After the budget override vote on Sept. 11, Health Care for Working Families was sent back to committee to work out questions and the amendments that had been added. The committee worked through some of the proposed amendments Wednesday — including those from Democrats that would drop the work requirement, which failed.
After a stop in another committee, the bill is expected to go on to the House floor, but it could be at least another two weeks before it is discussed there.
The House is taking a break the rest of this week and next week, returning on Sept. 30. Lambeth said he’ll need a few days after that to work on some of the details brought up in committee before it’s ready for floor discussion.

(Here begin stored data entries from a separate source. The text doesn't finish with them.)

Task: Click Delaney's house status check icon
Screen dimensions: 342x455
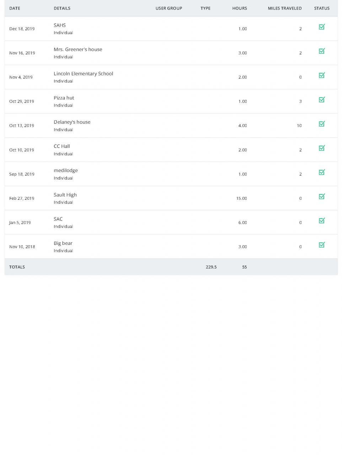Action: pyautogui.click(x=322, y=124)
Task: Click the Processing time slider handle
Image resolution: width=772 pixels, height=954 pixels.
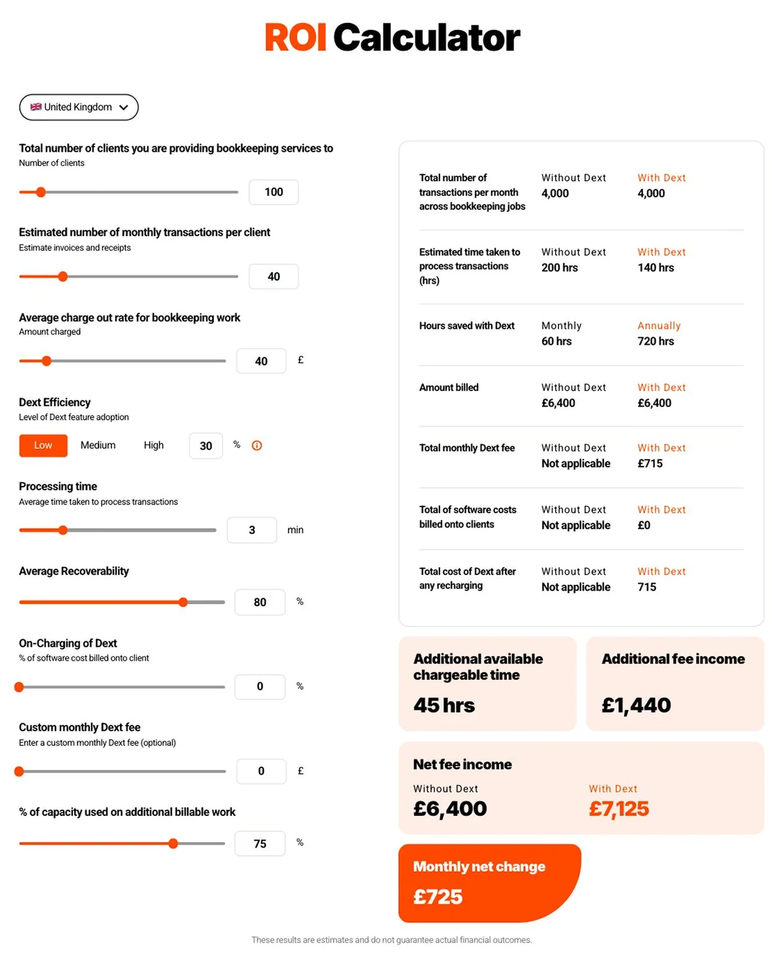Action: tap(63, 530)
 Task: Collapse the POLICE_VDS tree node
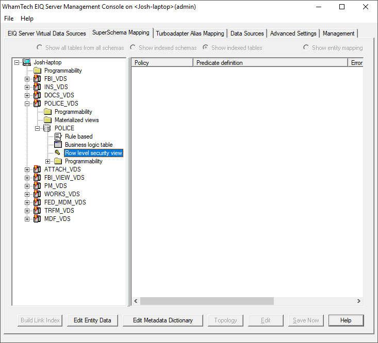pos(27,104)
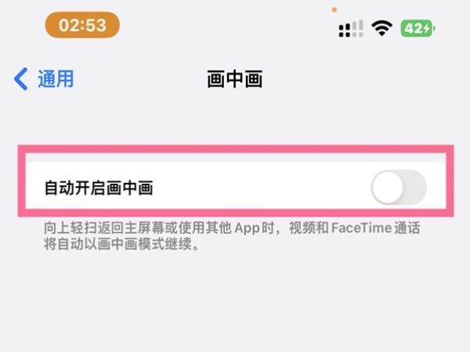Tap the 将自动以画中画模式继续 text line
The width and height of the screenshot is (470, 352).
pyautogui.click(x=121, y=243)
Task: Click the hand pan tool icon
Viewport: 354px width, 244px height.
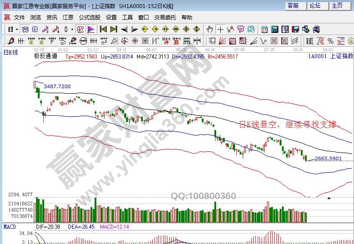Action: pos(209,29)
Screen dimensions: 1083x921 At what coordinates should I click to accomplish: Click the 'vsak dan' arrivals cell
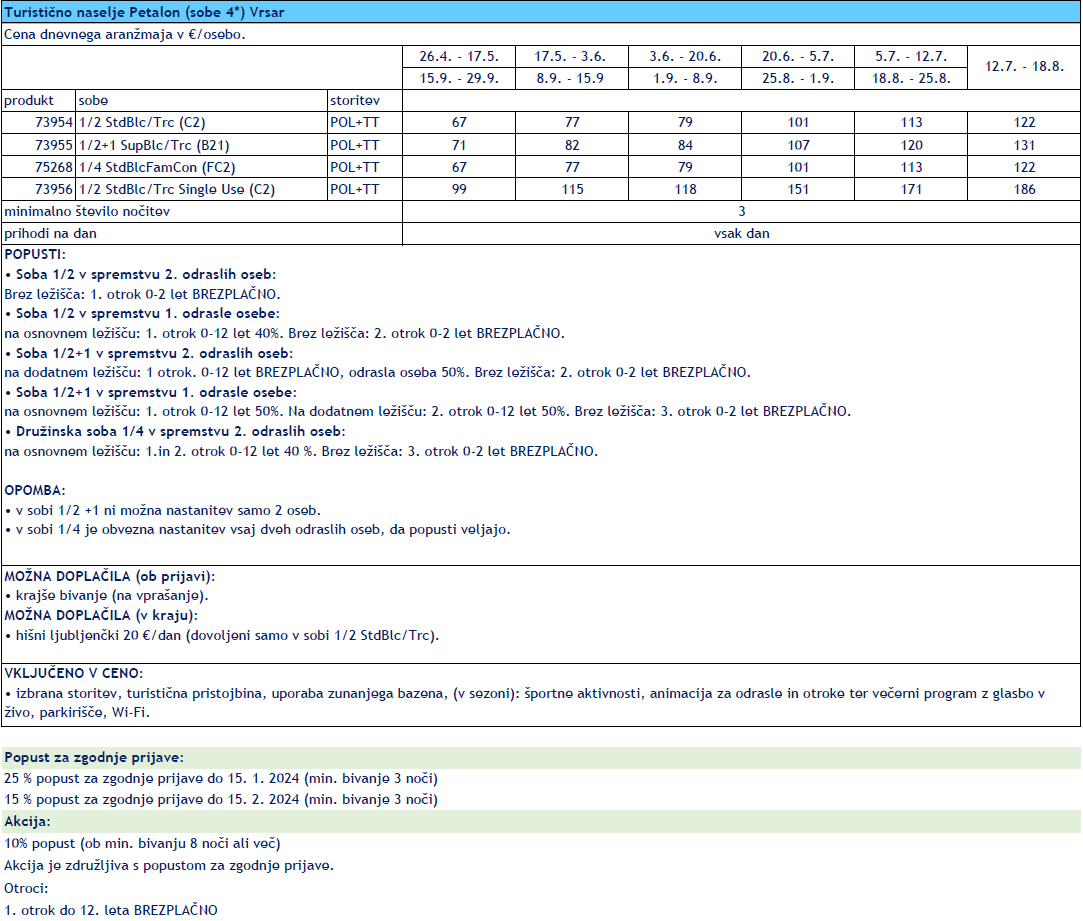(x=741, y=233)
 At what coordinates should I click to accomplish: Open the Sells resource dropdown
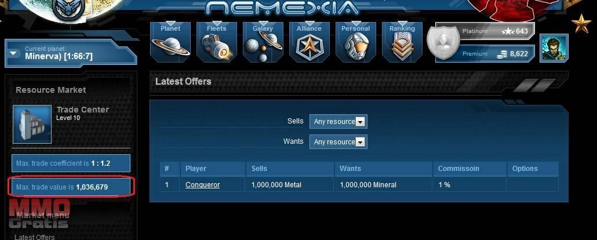338,122
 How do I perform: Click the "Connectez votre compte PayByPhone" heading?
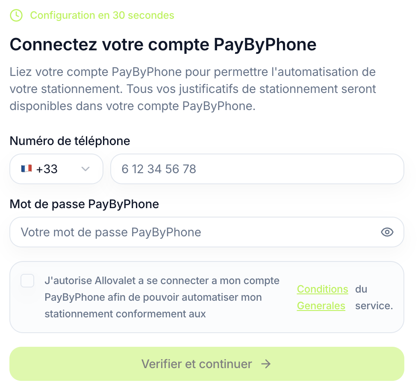(163, 45)
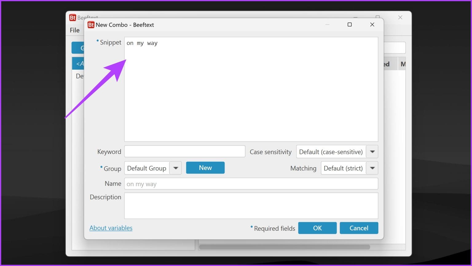Image resolution: width=472 pixels, height=266 pixels.
Task: Open the Case sensitivity selector arrow
Action: coord(372,152)
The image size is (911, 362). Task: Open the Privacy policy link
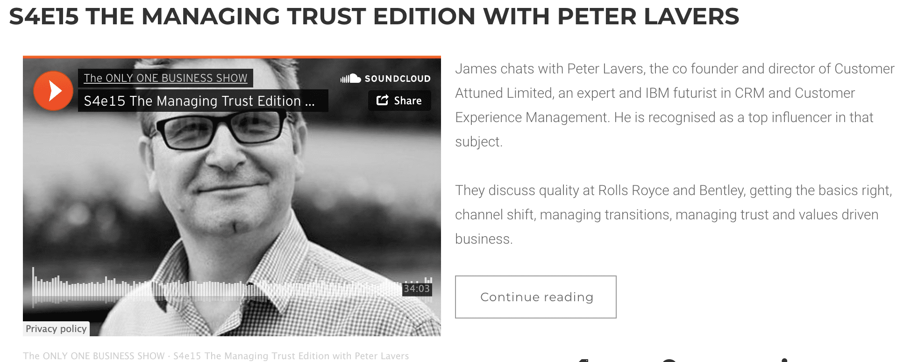56,329
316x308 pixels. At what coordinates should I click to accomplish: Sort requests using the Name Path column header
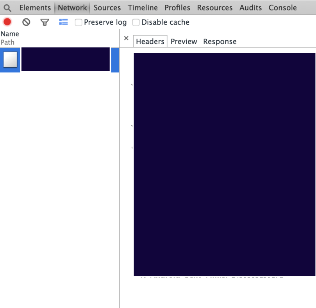click(x=10, y=38)
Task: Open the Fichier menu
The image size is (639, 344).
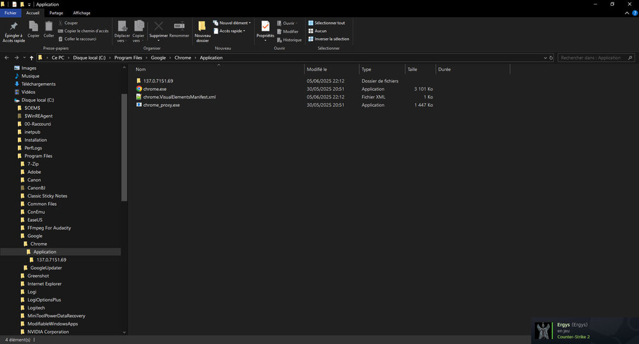Action: pyautogui.click(x=10, y=13)
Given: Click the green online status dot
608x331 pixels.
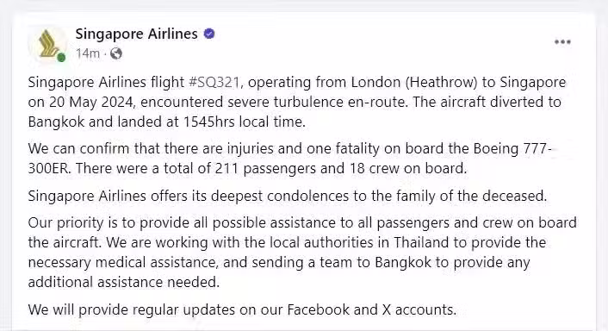Looking at the screenshot, I should (x=61, y=58).
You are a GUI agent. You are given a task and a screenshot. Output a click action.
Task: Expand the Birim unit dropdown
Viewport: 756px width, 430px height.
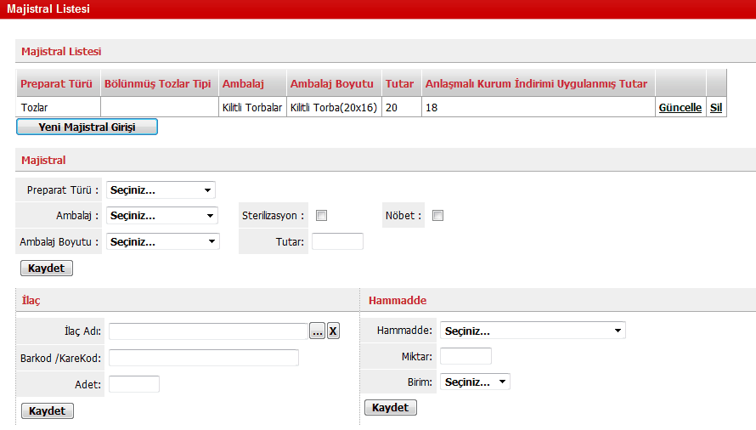pos(475,382)
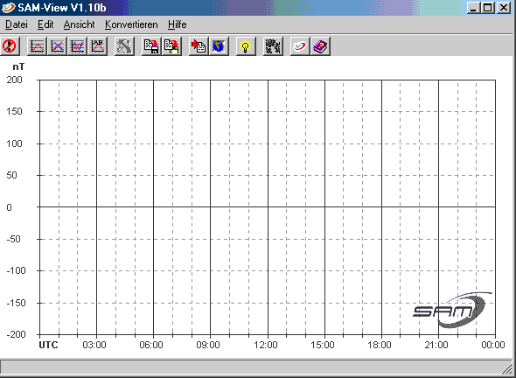Select the AB labeled graph icon
Image resolution: width=516 pixels, height=378 pixels.
(x=98, y=46)
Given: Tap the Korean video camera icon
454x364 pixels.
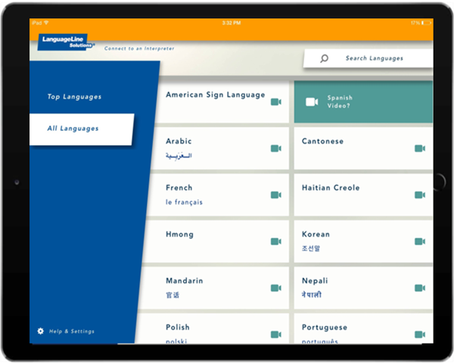Looking at the screenshot, I should (419, 241).
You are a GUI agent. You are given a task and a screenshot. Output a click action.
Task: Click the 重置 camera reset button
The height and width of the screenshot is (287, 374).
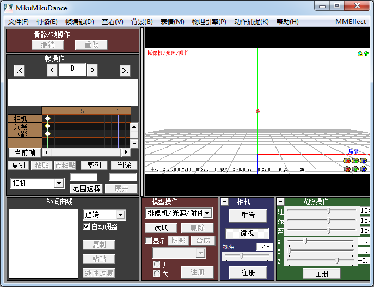[248, 215]
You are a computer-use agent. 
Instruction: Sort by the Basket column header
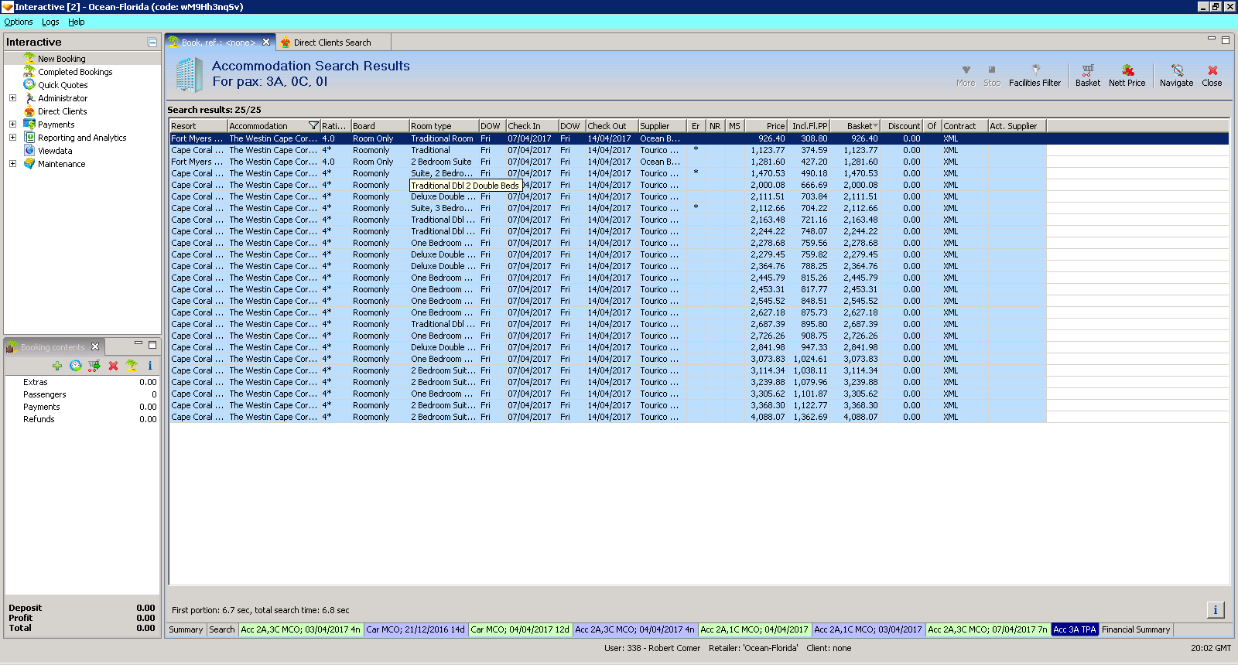tap(859, 126)
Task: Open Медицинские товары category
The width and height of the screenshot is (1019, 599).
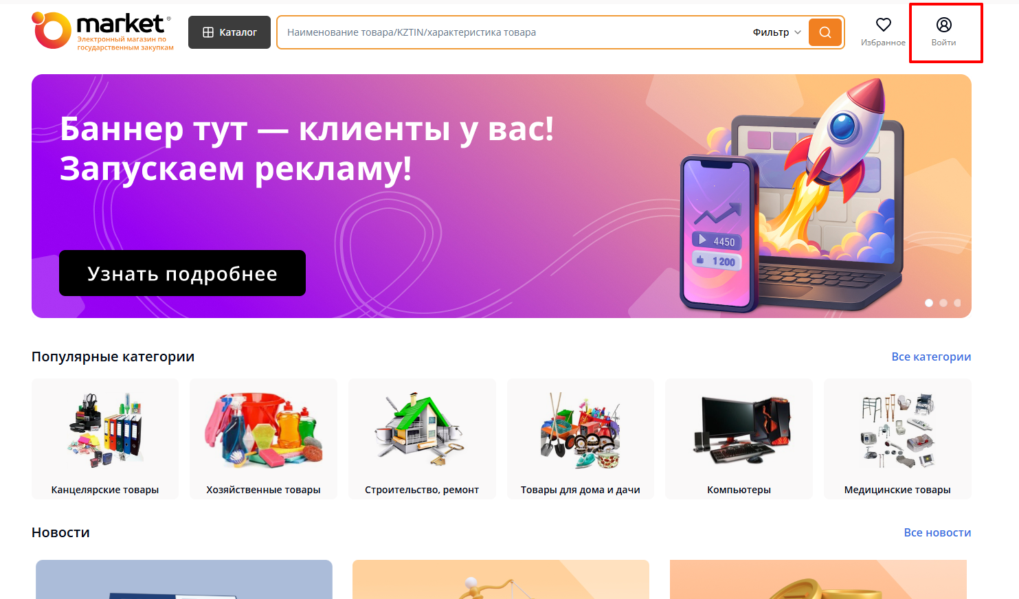Action: coord(897,439)
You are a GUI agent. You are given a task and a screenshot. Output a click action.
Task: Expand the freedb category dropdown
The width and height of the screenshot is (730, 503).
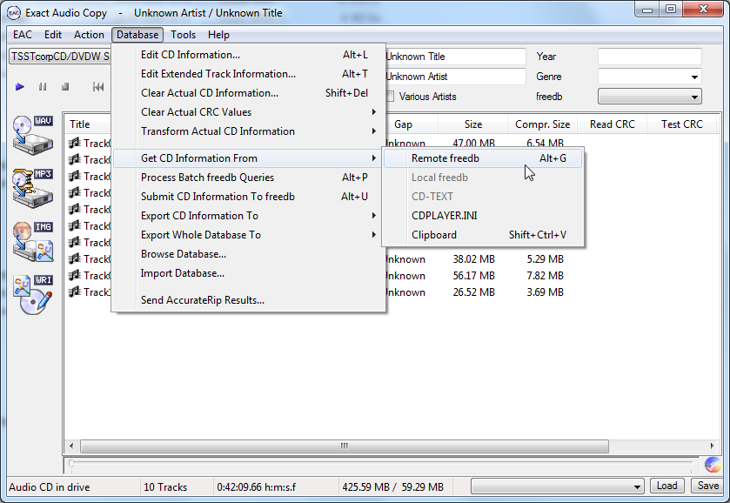[x=649, y=97]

Lambeth acknowledged it would be a close vote in the House to pass it.
Objections to HB 655
Democrats want the work requirement and premiums dropped. And some Republicans don’t like the idea of any kind of Medicaid expansion, saying it adds to the federal deficit and raising the possibility that the federal government won’t always pay the bulk of the costs as it does now.
Rep. Becky Carney, a Mecklenburg County Democrat, said the work requirement would add bureaucratic red tape and administrative costs.
“Frankly, is this a good use of our taxpayer money?” she asked in the meeting Wednesday. She said that those eligible for full Medicaid expansion may already have been working multiple jobs and the added paperwork would be a burden.
Carney said she liked the bill, but wanted some things fixed before voting for it.
Getting support from conservatives
A conservative group is trying to gain Republican support for the bill.
The NC Fund for a Conservative Future began running radio ads in August in support. Lambeth said he’s talked about the issue to civic groups and others, trying to explain it.
Some conservatives have told him they don’t like it because they think it’s expansion, Lambeth said. So he tells them about the work requirement, that there’s no state funding and it includes preventative care.
“Then people become, ‘Oh that’s a good thing,’” he said.
Lambeth is sticking to the work requirement, which can also be volunteer work, and the premiums. Work requirements have been knocked down by the courts in some states.
“People tell me they want to pay something, they just can’t afford to pay $600 or $700 a month for health insurance, and that’s the option they have with their employers. My own daughter actually pays more for health insurance than she does for her family’s mortgage, a middle class family,” he said.
Even if it passes the House, it still has to make it through the Senate.
“I had a lot of discussions with Speaker Moore about this, and basically what Speaker Moore said to me was don’t worry about the Senate, do what you believe is right for the House, and we’ll deal with the Senate when we get to that point,” Lambeth told reporters.
This summer, Senate Republicans said repeatedly that Cooper was holding the budget “hostage” over Medicaid expansion. They support what was in budget Cooper vetoed — now in the Senate’s hands after the House override — which calls for a separate legislative session on health care.